■ **DESCRIPTION OF THE TASK**
Pull out every line in the items below that contains the word "height". Uppercase and lowercase must match.

— start of GIVEN RECORDS —

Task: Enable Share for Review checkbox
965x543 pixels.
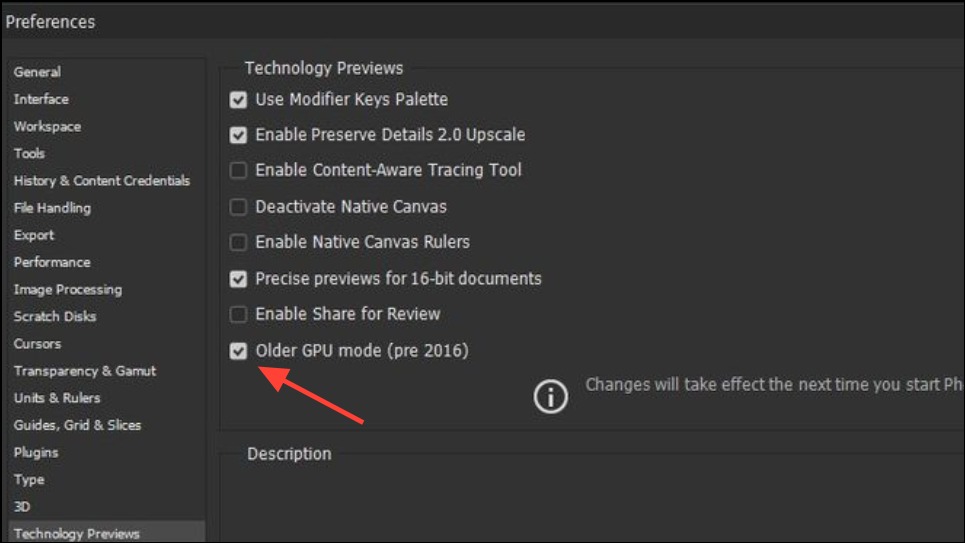Action: tap(238, 314)
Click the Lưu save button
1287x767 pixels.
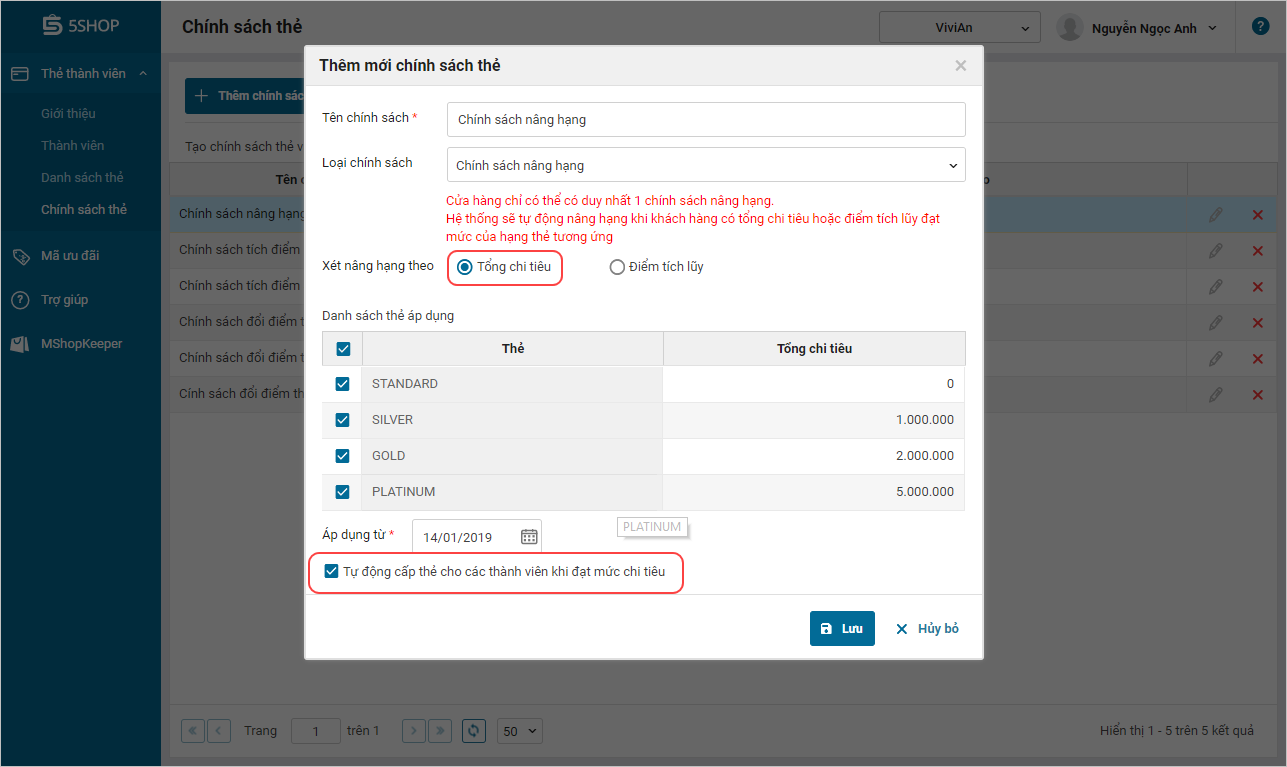[x=842, y=629]
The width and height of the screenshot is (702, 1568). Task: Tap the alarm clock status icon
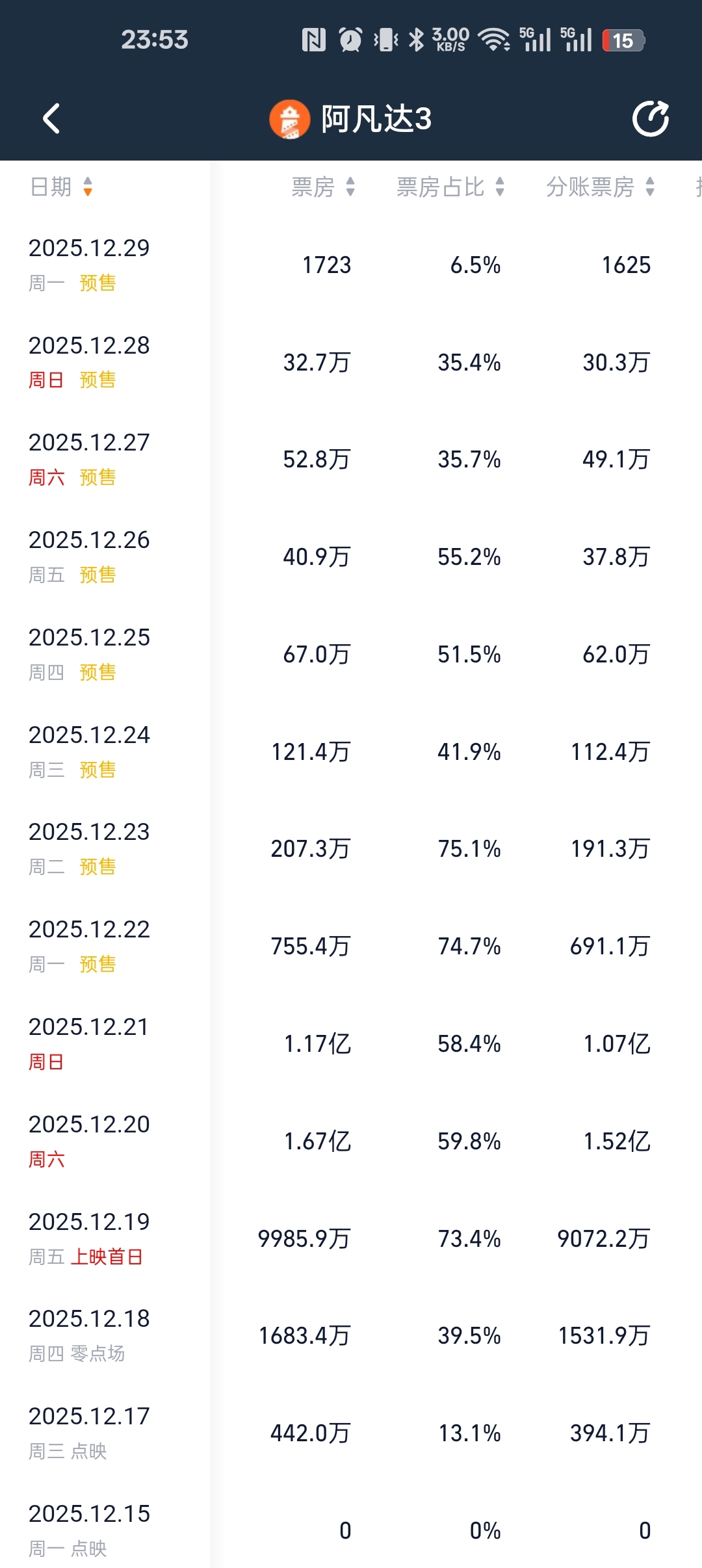pyautogui.click(x=350, y=40)
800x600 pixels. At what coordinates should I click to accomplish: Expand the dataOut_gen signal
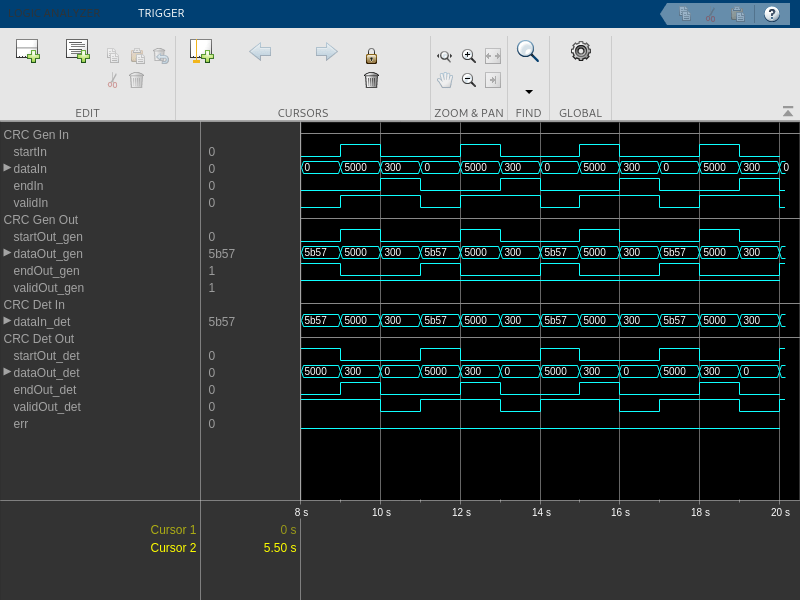click(x=8, y=253)
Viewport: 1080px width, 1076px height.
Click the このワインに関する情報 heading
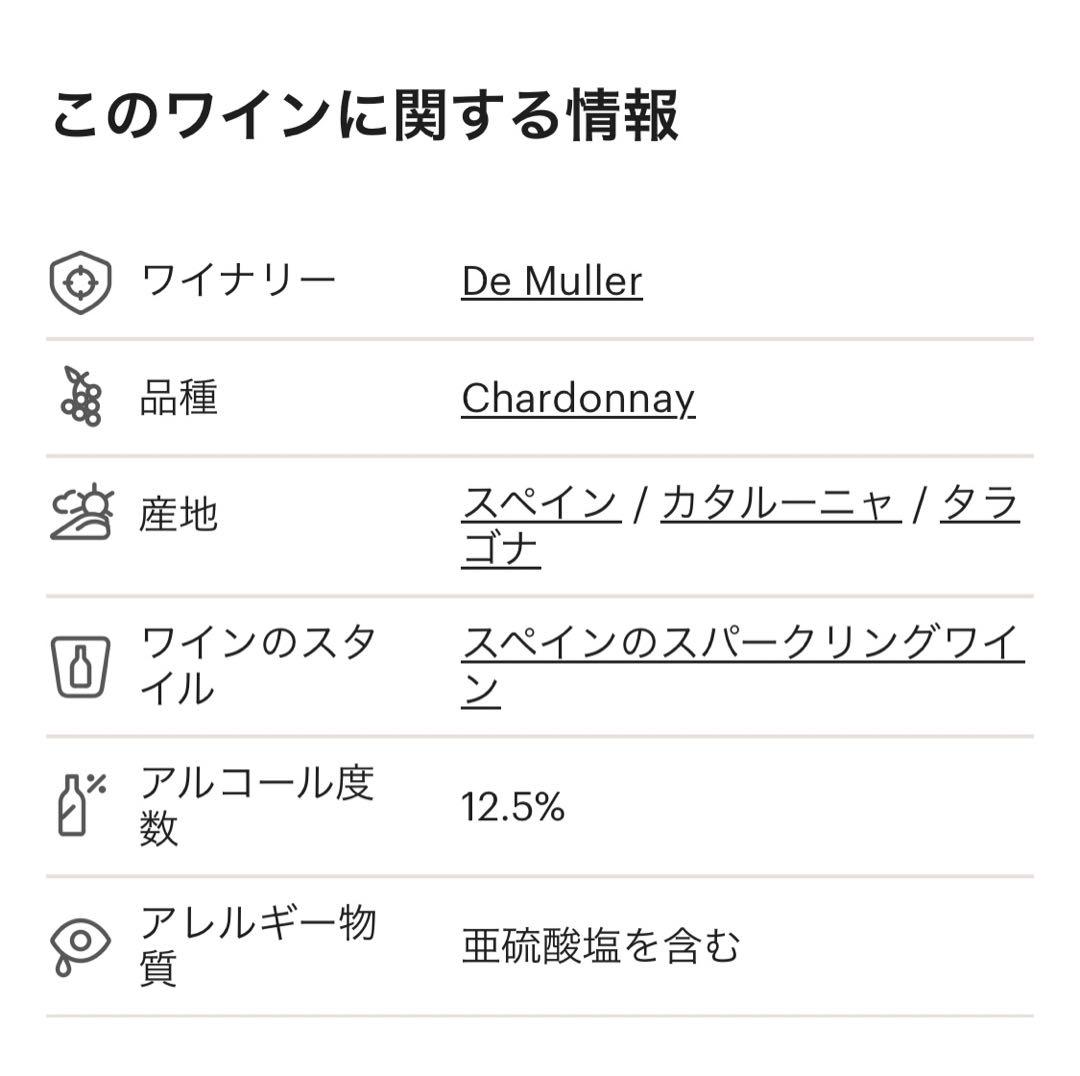point(366,116)
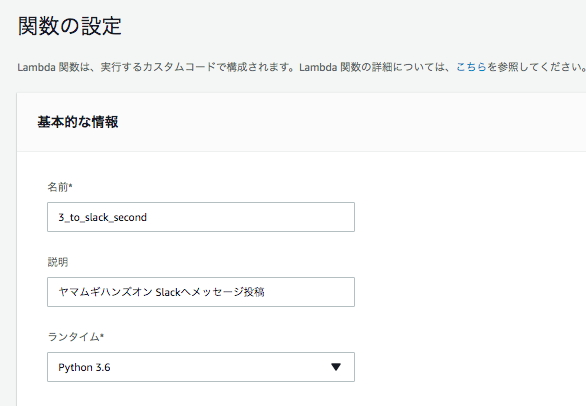Screen dimensions: 586x406
Task: Click blank space inside the description field
Action: [309, 292]
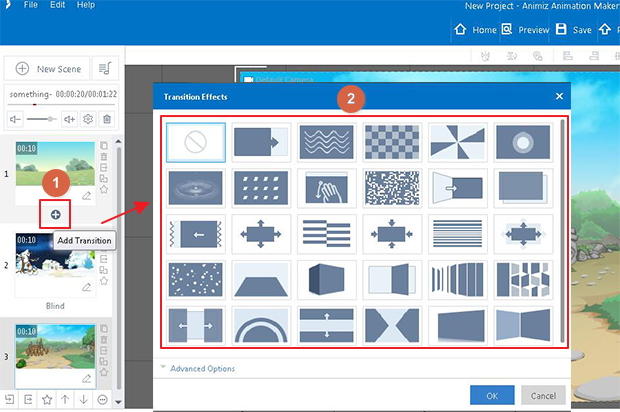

— end of GIVEN RECORDS —

■ **ANSWER TO THE TASK**
The width and height of the screenshot is (702, 1568). Task: Tap the alarm clock status icon
Viewport: 1080px width, 1076px height.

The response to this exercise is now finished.